Along with Attorney General Eric Holder, Rev. Al Sharpton, Rep. John Lewis, and other civil rights leaders, Sherrilyn Ifill spoke to tens of thousands of Americans at the 50th Anniversary of the March on Washington. The marchers stretched from the Lincoln Memorial down the length of the Mall’s reflecting pool and beyond. Although we marched for myriad reasons — to honor our history, to call for more jobs and a living wage, to end mass incarceration and racial profiling — the March was first and foremost a call to action. There is so much work to be done. African-Americans’ continuing struggle for equality and equal rights is, in fact, the central drama of democratic progress.
Good morning! It is truly a good morning – in fact a great morning – when thousands of people from all over America – wake up with their collective minds set on freedom, justice and equality. I stand before you representing this nation’s greatest civil rights law organization, the NAACP Legal Defense Fund. Our lawyers litigated and argued the Shelby County voting rights case in the United States Supreme Court. Sixty years ago, our lawyers led by Thurgood Marshall litigated and won Brown v. Board of Education.
Most importantly I stand before you on behalf of the people we represent from all over the country: people like Ernest Montgomery and Earl Cunningham and all of the black voters in Shelby County, Alabama who bravely stood up to fight for equality and fairness in voting and in the political process. I represent today those on whose behalf we fight in the courts: those who have been stopped, frisked, foreclosed on, shut out, profiled. Children placed in the school-to-prison pipeline. Men who’ve been sentenced to death row because they are black.

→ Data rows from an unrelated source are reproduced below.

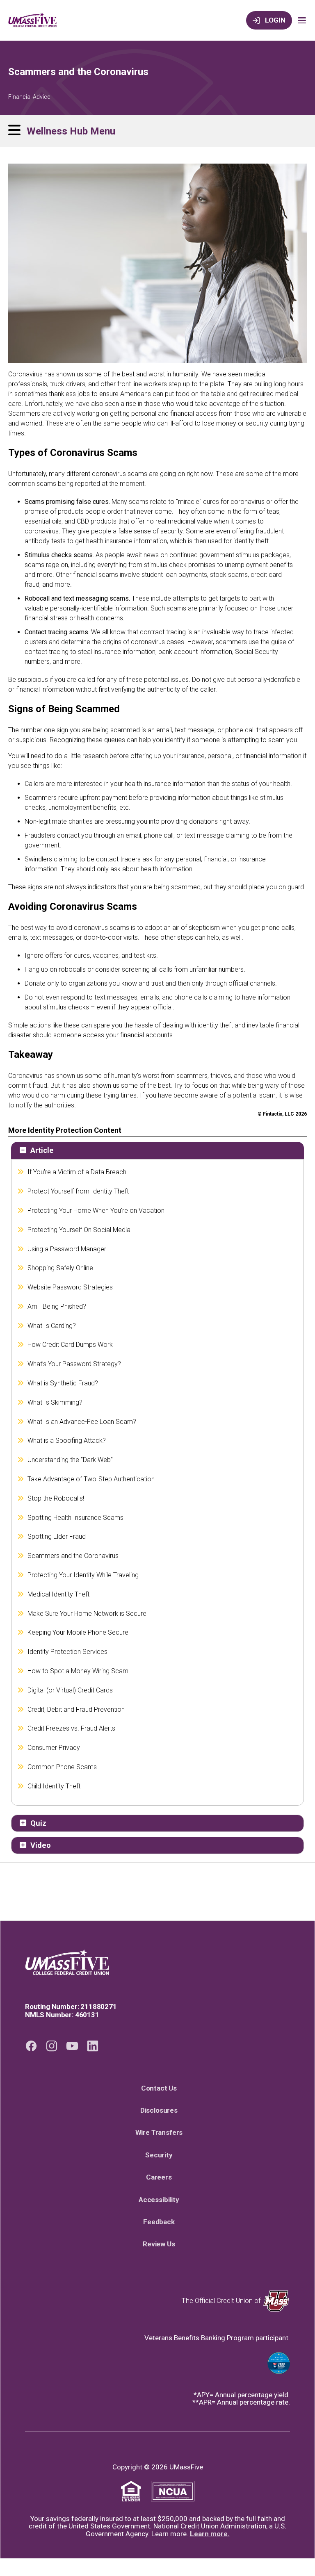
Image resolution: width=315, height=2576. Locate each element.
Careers (162, 2177)
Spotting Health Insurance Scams (75, 1517)
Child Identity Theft (54, 1786)
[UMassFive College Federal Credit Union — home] (157, 1962)
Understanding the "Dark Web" (70, 1460)
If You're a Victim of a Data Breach (77, 1172)
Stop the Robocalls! (56, 1498)
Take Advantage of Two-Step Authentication (91, 1479)
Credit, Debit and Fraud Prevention (76, 1709)
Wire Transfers (162, 2132)
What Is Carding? (52, 1326)
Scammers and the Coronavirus (73, 1556)
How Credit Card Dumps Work (70, 1344)
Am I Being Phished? (57, 1306)
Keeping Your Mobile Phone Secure (78, 1632)
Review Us (162, 2244)
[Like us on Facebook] (31, 2046)
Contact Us (162, 2088)
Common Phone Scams (62, 1767)
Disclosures (162, 2110)
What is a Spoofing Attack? (67, 1440)
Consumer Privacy (54, 1747)
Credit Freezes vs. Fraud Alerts (71, 1728)
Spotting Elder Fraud (57, 1536)
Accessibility (162, 2200)
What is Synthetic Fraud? (63, 1383)
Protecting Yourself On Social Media (79, 1230)
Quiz (38, 1823)
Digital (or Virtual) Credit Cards (70, 1690)
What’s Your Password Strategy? (74, 1364)
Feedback (162, 2222)
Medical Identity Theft (58, 1594)
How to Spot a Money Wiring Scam (78, 1671)
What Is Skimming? (55, 1402)
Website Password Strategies (70, 1287)
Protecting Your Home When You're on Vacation (96, 1210)
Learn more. (210, 2534)
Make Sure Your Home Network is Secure (87, 1613)
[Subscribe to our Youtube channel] (72, 2046)
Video (40, 1845)
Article (42, 1150)
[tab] (157, 1150)
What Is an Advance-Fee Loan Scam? (82, 1422)
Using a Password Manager (67, 1249)
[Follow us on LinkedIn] (93, 2046)
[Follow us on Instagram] (52, 2046)
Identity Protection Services (67, 1652)
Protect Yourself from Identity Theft (78, 1191)
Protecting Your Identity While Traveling (83, 1575)
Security (162, 2155)
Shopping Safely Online (60, 1268)
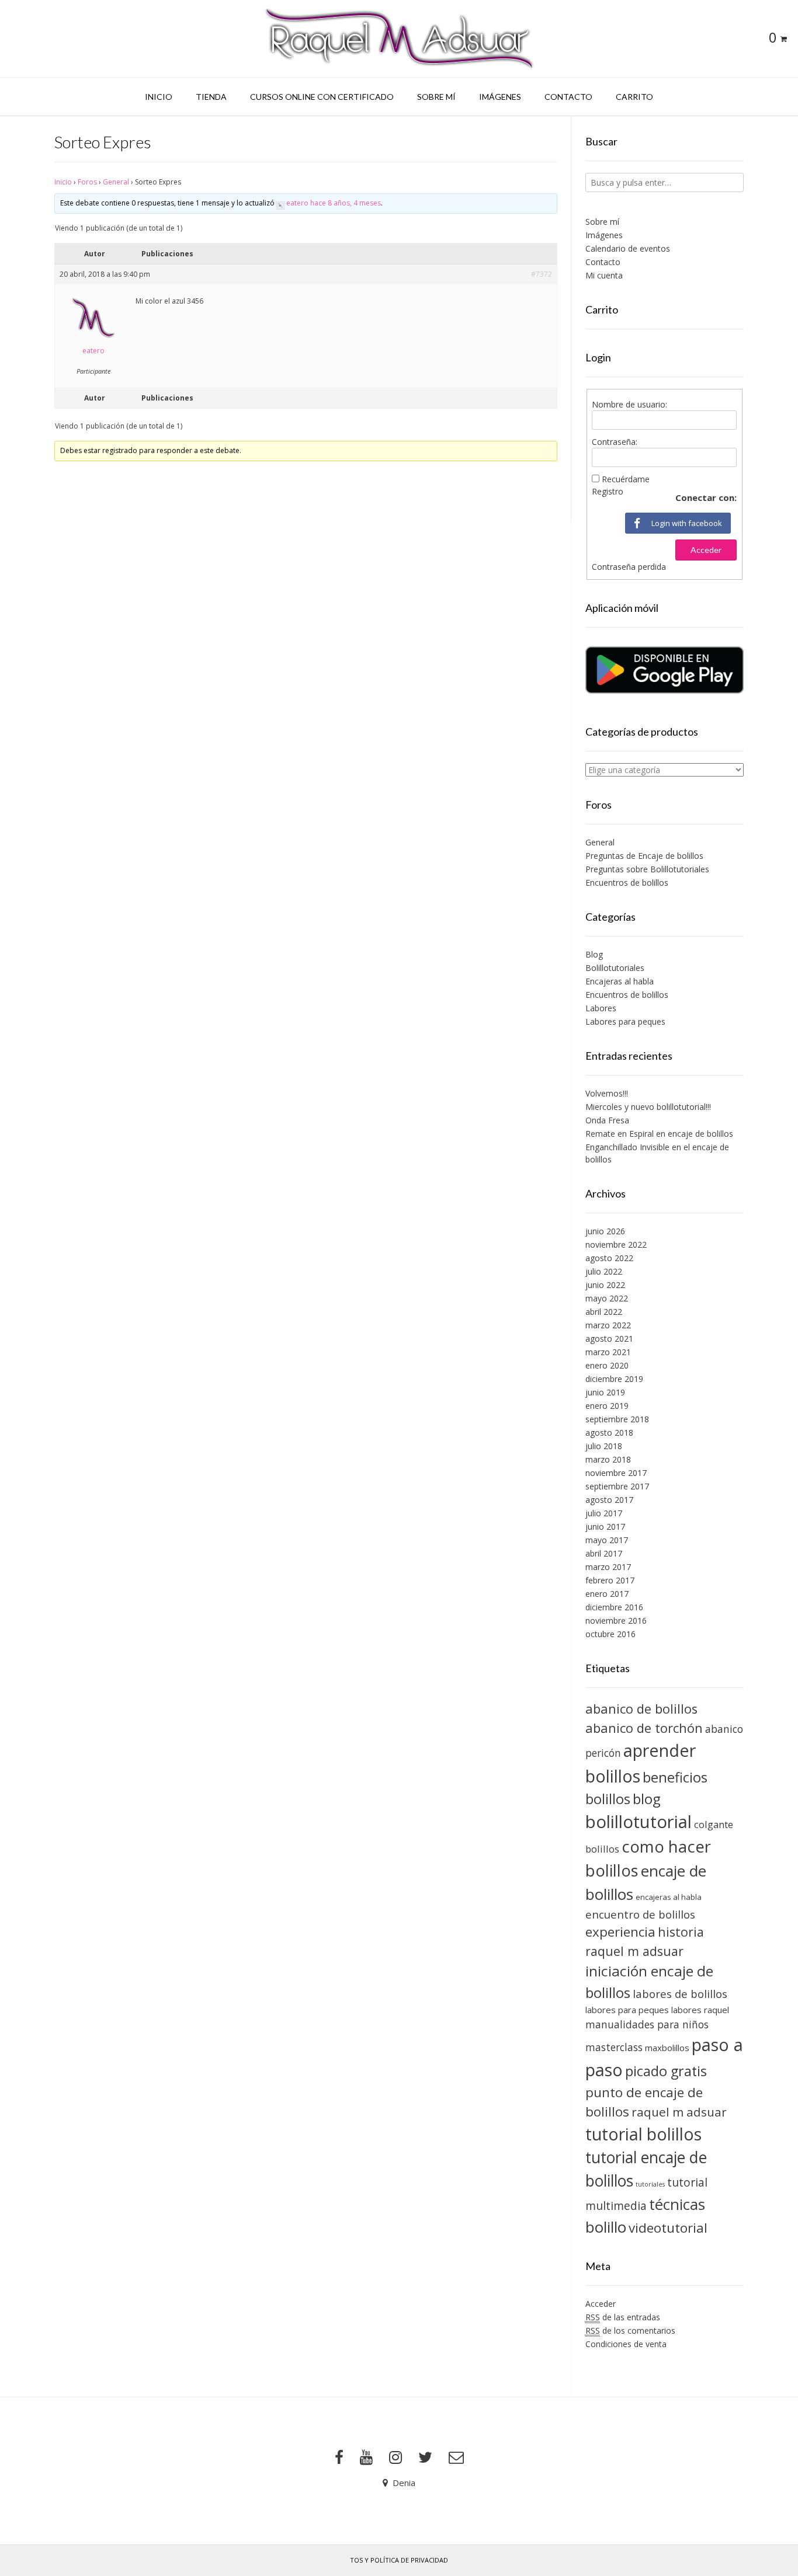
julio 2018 (603, 1445)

I stand to represent all of the thousands of people we have represented over the years in courts all over this country. People brave enough to believe like all of you believe that we have a right to a fair justice system. People who recognize that to maintain a democracy is hard work. It requires agitation, and mobilization, and organization, and litigation, and a consistent demand for more justice, for greater equality, for more peace.
We know that that our voices in the courtroom are not enough. We need to raise our voices in the street as well. We need to let Congress hear us. When we tell them they must amend the Voting Rights Act, let them hear you! Tell them: amend the Voting Rights Act. And in case they didn’t hear you today, call their offices on Monday morning and tell them again. Tell our state houses: we don’t want stand-your-ground laws that allow people to stalk and kill our children and get away with it.
Finally I represent all of those women who were not allowed to speak at the March 50 years ago. Gloria Richardson. And Fannie Lou Hamer. And Constance Baker Motley. And Rosa Parks. Women who were pillars of the Civil Rights Movement. They too were beaten and shut out and marginalized. But they didn’t give up. Today they speak through all of us. And so this is a good morning. A great morning. For freedom. For justice. For equality. Thank you.
The day after the 50th Anniversary of the March on Washington, Sherrilyn Ifill appeared on MSNBC’s Melissa Harris-Perry show. She discussed the strenuous efforts of civil rights law firms, particularly LDF, who are fanning out across the South, assessing changes to voting procedures, and preparing to “unleash a wave of litigation” against discriminatory changes. “This is not what Congress wanted. Congress wanted a Section 5,” she said. “The fight was brought to us and we’re gonna take it on.”